- **TASK GOAL**:
Would you print the records below word for word, without the pictures?

- **DATA**:
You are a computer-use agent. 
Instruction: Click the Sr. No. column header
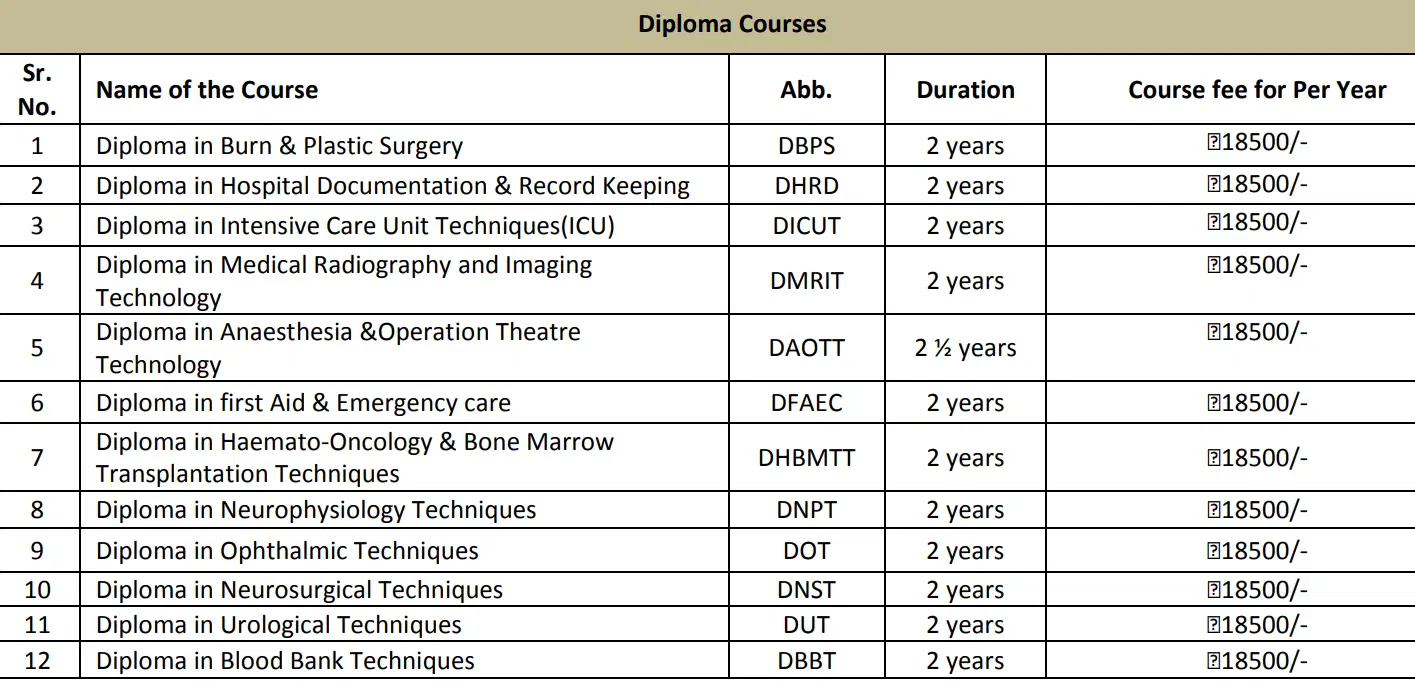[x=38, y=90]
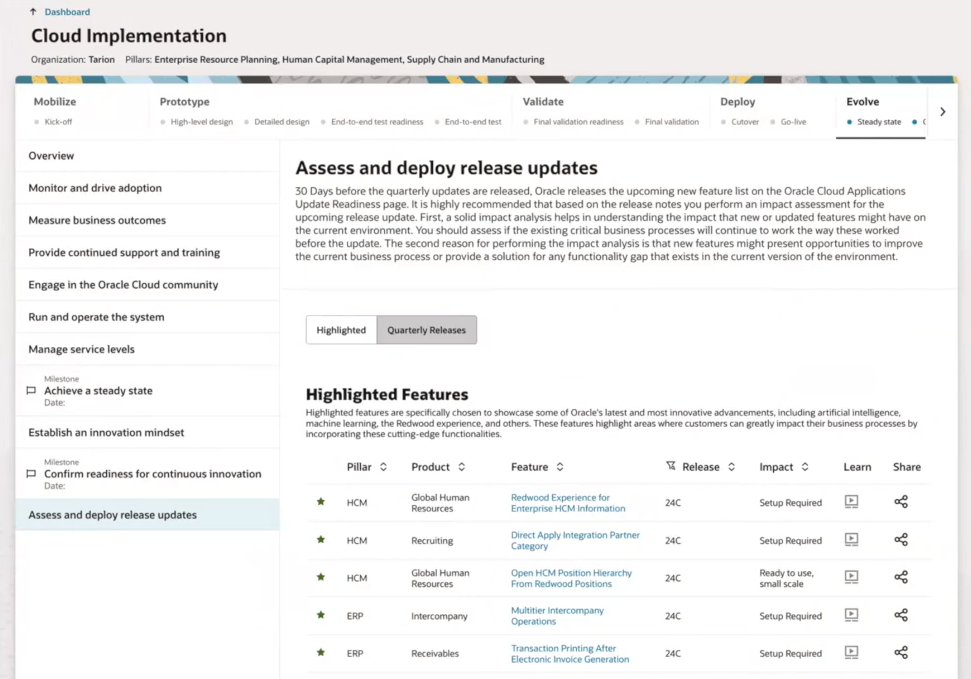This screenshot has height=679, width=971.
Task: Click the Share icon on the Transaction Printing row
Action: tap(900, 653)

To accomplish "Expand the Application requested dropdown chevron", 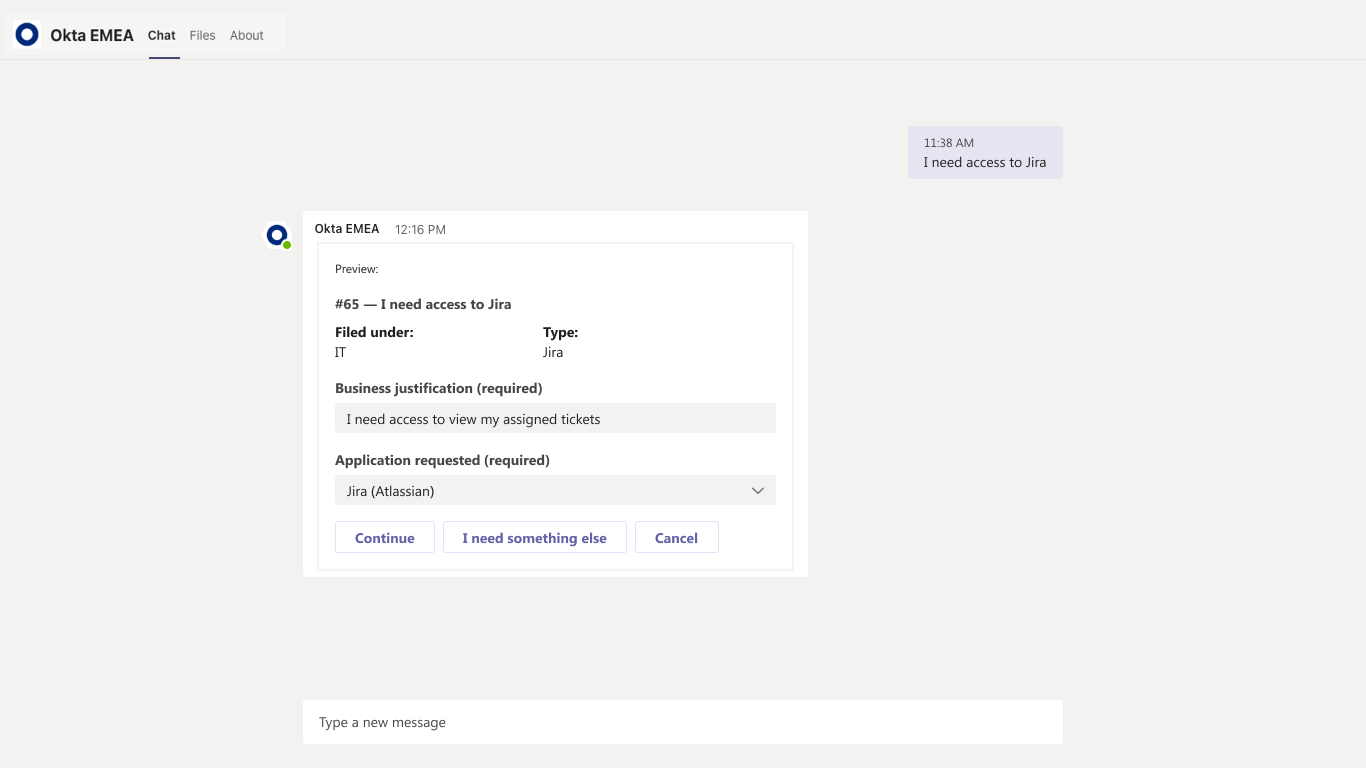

- **EXERCISE SOLUTION**:
You are a computer-use agent. 
Instruction: Click the Sr. No. column header
[x=38, y=90]
This screenshot has height=679, width=971.
Task: Click the Share icon on the Transaction Printing row
Action: tap(900, 653)

To accomplish "Expand the Application requested dropdown chevron", 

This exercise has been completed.